An eight-channel ultrasound receiver from Analog Devices Inc. minimizes ultrasound-system data bandwidth, power consumption, and system costs.

The medical device sector is no stranger to the increasing clamor for low-power, low-overhead equipment. In the ultrasound equipment market, for example, manufacturers are facing heightened pressure to develop low-bandwidth systems. Helping medical device manufacturers to meet this goal, Analog Devices Inc. (Norwood, MA) has introduced the AD9670, the industry's first octal ultrasound receiver featuring digital demodulation and decimation processing capability.

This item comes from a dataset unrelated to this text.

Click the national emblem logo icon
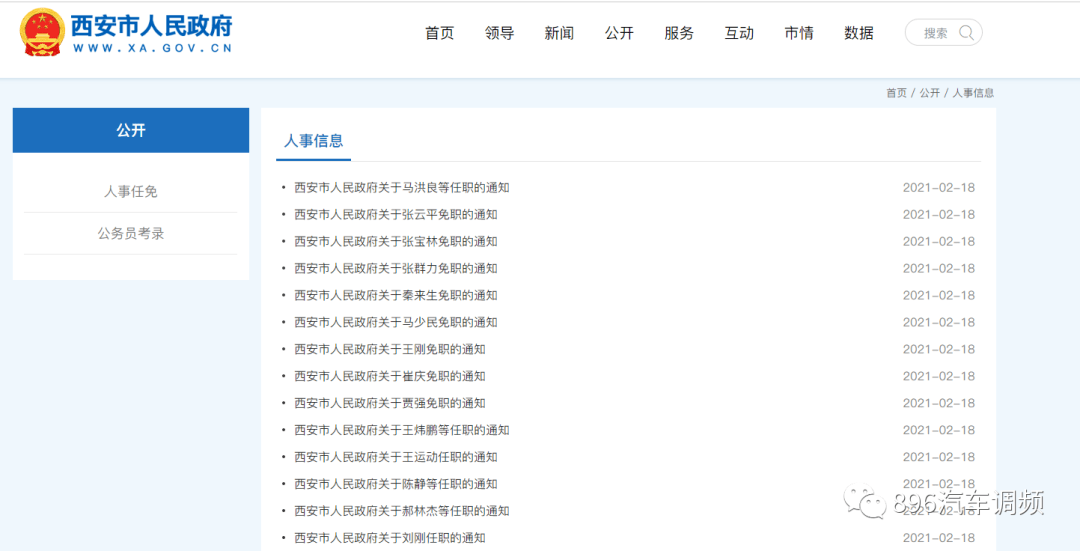1080x551 pixels. pos(42,32)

"In the low-end and mid-range ultrasound market, a current trend is to build portable, small, and cost-effective systems that require low-power operation," remarks Scott Pavlik, worldwide strategic marketing manager at Analog Devices. "In the high-end and premium areas, the trend is toward real-time 4-D imaging with higher volume rates, requiring simultaneous acquisition of multiple receive beams." In both cases, manufacturers are challenged to reduce their systems' data and computational rate in order to decrease power consumption and system size or to create a more computationally efficient system.

The AD9670 accomplishes these goals by reducing the data rate between the analog-to-digital converter (ADC) and the beam-forming circuits and by decreasing the required computation within the beam former, according to Pavlik. It also supports an ADC sampling rate of up to 125 million samples per second, post-ADC digital processing, and an output sampling rate of up to 80 million samples per second.

Key to minimizing ultrasound system overhead is the chip's digital demodulation and decimation processing capability, Pavlik says. These features, he adds, make it possible to condition eight channels of data from radio frequency to a baseband frequency, reducing the processing load on the system's field-programmable gate array (FPGA) by at least 50% compared with other receivers. Moreover, the chip's integrated digital I/Q demodulator, programmable-oscillator, and 16-tap finite-impulse response decimation reduce the FPGA's data bandwidth requirements.

"Nowadays, high-frequency ultrasound applications are shifting from the small-animal preclinical imaging field to human clinical imaging," Pavlik says. However, powering high-frequency probes in ultrasound systems can require larger-bandwidth electronics, which is challenging and costly. The AD9670 removes the high-frequency carrier signal while maintaining the ultrasound signal bandwidth. It also minimizes the bandwidth and data rate demands on the beam-forming hardware. "The reduced data bandwidth," Pavlik adds, "requires less processing overhead, reducing the size, cost, and power in the beam-forming circuits."